Poi l’evento del fidanzamento e del matrimonio; il lavoro di pediatra in un ambulatorio a Mesero e in seguito a Magenta, in provincia di Milano. Le gravidanze (con due aborti per cause naturali) e le maternità registrate con acutezza introspettiva. Gianna sapeva curare gli altri perché si prendeva cura di sé. Lo ha sottolineato la pedagogista professoressa Alessandra Augelli nel predetto convegno.

La cura esteriore del suo aspetto fisico – lo attestano alcune fotografie che la ritraggono in abiti eleganti indossati in occasioni mondane come serate alla Scala di Milano – si accompagnava all’attenzione costante alla propria vocazione. Gli scritti rivelano che era “presente a sé stessa”, radicata nella propria contingenza e capace di riconoscere le proprie fragilità e debolezze. Come ha sostenuto il professor Pagazzi, Gianna sapeva di non essere all’altezza della vera consolazione che è propria di Dio (“Come una madre consola un figlio io ti consolerò” Is 66,13).

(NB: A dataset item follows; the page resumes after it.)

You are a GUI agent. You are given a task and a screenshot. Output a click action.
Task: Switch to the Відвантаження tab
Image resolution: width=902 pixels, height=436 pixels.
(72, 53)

Consolazione a cui sapeva però affidarsi sia nel vivere la relazione col marito Pietro, sia nei rapporti con i figli e i suoi piccoli pazienti. Le era sicuramente noto il dono dello Spirito Santo che chiamiamo “consolazione degli afflitti”, capace di vincere il senso di abbandono a volte avvertito proprio da chi ha fede.

Ci sono frasi amare nelle lettere di Gianna, dovute alla distanza di Pietro, spesso all’estero per ragioni di lavoro, a situazioni di solitudine per incomprensioni parentali e sociali, alla fatica dichiarata nell’allevare tre bambini. Soprattutto le amiche più care raccolgono scritti che rivelano i suoi timori nella fase finale della vita, quando ella scelse di non interrompere la gravidanza dopo l’asportazione di un fibroma uterino.

Certo è che in lei non ha prevalso un senso di credito nei confronti della vita (“prendo tutto quel che posso prendere”). Gianna scelse la cura del “Consolatore”, del Padre che non abbandona mai. Da pediatra ben conosceva l’intermittenza legata all’allattamento: momenti di distacco del bambino dal seno materno ma, al contempo, la vicinanza stretta tra i due corpi.

Il vero nutrimento passa da un contatto vitale che – per chi crede – non viene meno. Nel suo percorso esistenziale, fin da piccola, santa Gianna ha imparato ad affidarsi a un Dio misterioso  ma non assente, a un Dio materno che allatta con speciale premura. E a Lui si è affidata fino alla fine: è questa l’eredità per i suoi cari e per tutti noi.